The nature of the oscillatory behaviour in electrical activity from pancreatic beta-cell.


The typical burst pattern of electrical activity recorded from beta-cells of mouse islets in the presence of 11.1 mM glucose has been compared from 225 cells in terms of two parameters: relative duration of the active phase and periodicity of the oscillations between active and silent phases. The two parameters show different distributions, Gaussian and bimodal respectively. Burst periodicity was found to increase dramatically at external potassium concentrations below 2mM, while the relative duration of the active phase was little affected at concentrations as low as 0.5 mM. Increasing external calcium concentration significantly increased the amplitude of the bursts but greatly decreased the relative duration of the active phase.
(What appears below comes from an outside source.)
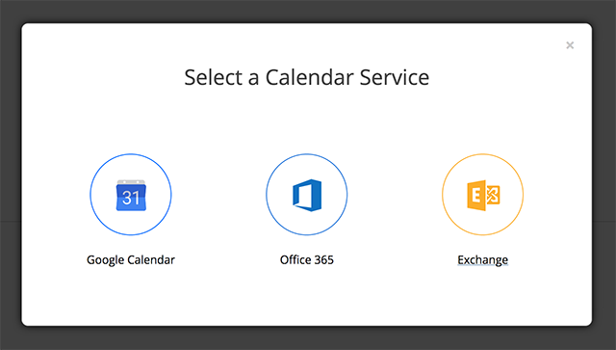Pick the orange Exchange logo
Viewport: 616px width, 350px height.
point(483,196)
Quinine, in the absence of glucose, induced depolarization and electrical activity and stimulated insulin release from perifused mouse islets; spike frequency and insulin release followed a monophasic pattern. A model has been proposed for the beta-cell explaining the experimental results in terms of a feedback mechanism between calcium permeability activated by depolarization of the cell membrane and potassium permeability activated by an increase in the concentration of intracellular ionized calcium [Ca2+]i. The results are in agreement with the hypothesis that a [Ca2+]i-dependent potassium permeability, specifically blocked by quinine, controls membrane potential and insulin release.